At the same time, stronger price growth in parts of the UK outside London reflects changing working patterns and affordability considerations, as more people reassess where they can achieve a good standard of living.
However, rising house prices are not sustainable without a significant boost to the supply of genuinely affordable homes. Meeting housing delivery targets will be crucial to ensuring long-term affordability and preventing buyers from being priced out of areas seen as more attainable.”
Nigel Bishop, founder of buying agency Recoco Property Search, says:
“Not only has there been an uplift in buyer activity since the beginning of the year, but we have also seen more sellers putting their homes on the market. This is creating a highly favourable environment for house hunters with parts of the UK now boasting a more varied selection of properties to choose from. Whilst prices have seen a subtle increase, the uplift in homes for sale will allow more buyers to hold the upper hand during price negotiations.”
Adrian Moloney, Group Lending Distribution Director at Precise, said:
“Today’s figures reinforce the affordability turning point we’ve been anticipating. Falling mortgage rates, easing stress tests and greater lender flexibility are shifting the buy-versus-rent equation in many parts of the country. For a growing number of tenants, particularly outside London, the monthly cost comparison is no longer the barrier it once was.
We are still in the early stages of this shift, but the foundations are more robust than a short-term rate movement. Wage growth, stabilising house prices, and increased competition among lenders are collectively improving borrowing power. That said, affordability remains finely balanced, and confidence will depend on continued economic stability.

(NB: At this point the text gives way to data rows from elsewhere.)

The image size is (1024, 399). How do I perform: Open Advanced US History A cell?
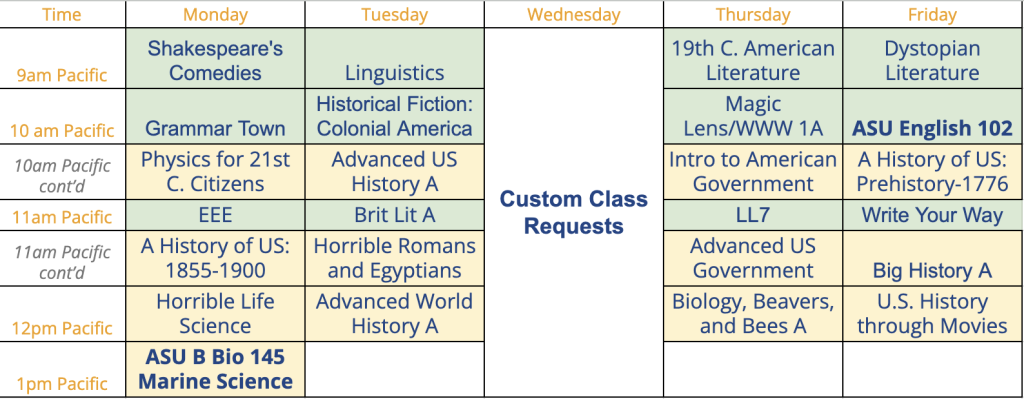tap(394, 172)
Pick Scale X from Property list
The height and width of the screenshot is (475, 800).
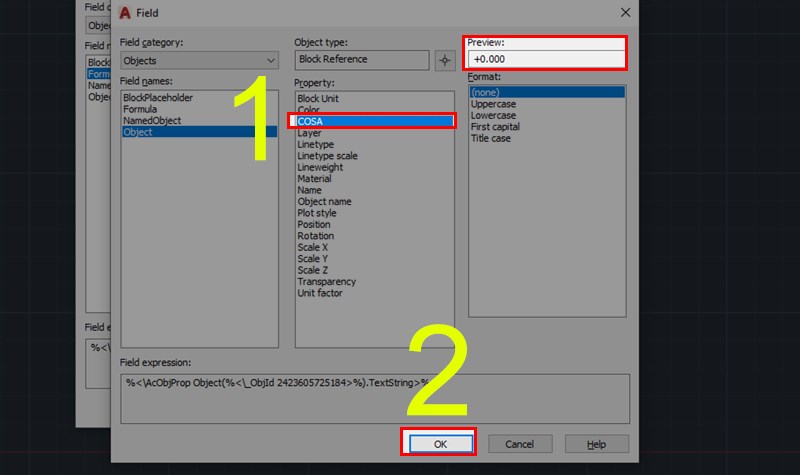(x=312, y=247)
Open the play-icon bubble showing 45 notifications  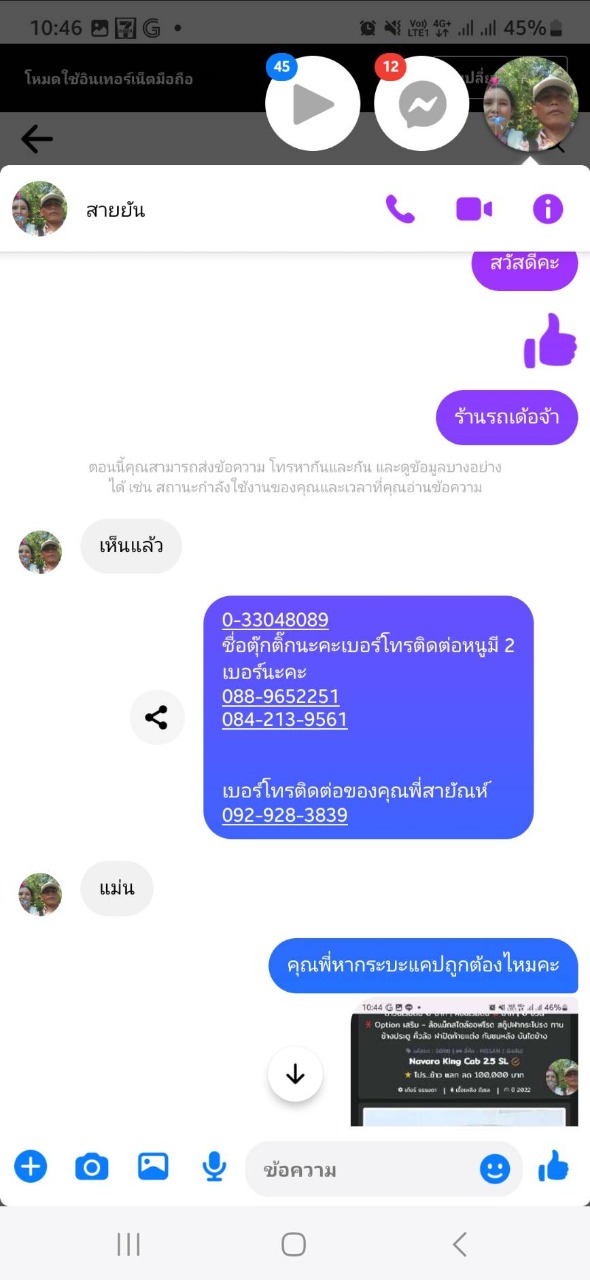313,104
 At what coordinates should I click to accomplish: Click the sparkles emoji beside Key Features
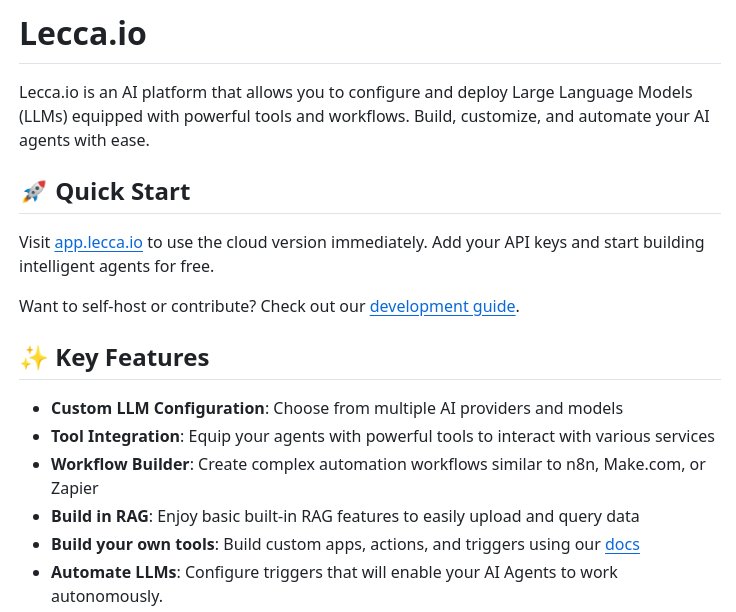tap(33, 358)
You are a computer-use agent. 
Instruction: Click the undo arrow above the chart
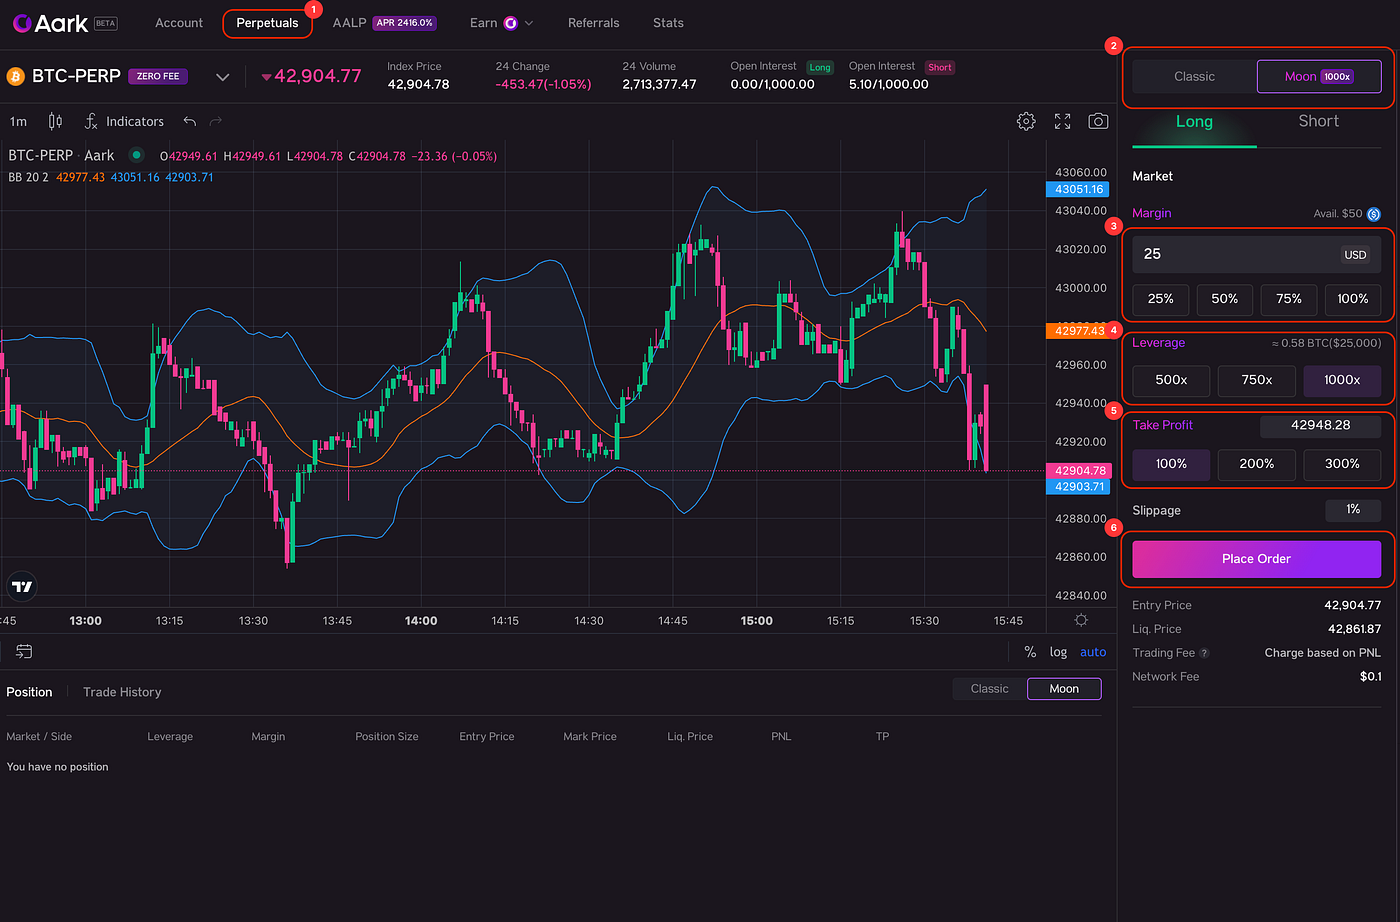pyautogui.click(x=190, y=121)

Those first-time buyers who have already built a deposit but were waiting for repayment costs to become more manageable are likely to move first. Increased flexibility around mortgage terms, loan-to-value ratios and a more holistic view of income are making a tangible difference.
For landlords, the picture is more nuanced. While some local markets may see tenant demand soften as renters transition into homeownership, the fundamentals of the private rented sector remain strong. Our latest Landlord Leaders research shows 62% of landlords are optimistic about the future and 28% are committed to growing their portfolios long term. Professionalisation continues to reshape the sector, with many adapting their business models to focus on long-term resilience.
Ultimately, demand for housing – whether rented or owned – remains structural. Stability in rates and policy will be key to ensuring both aspiring buyers and landlords can plan with confidence.”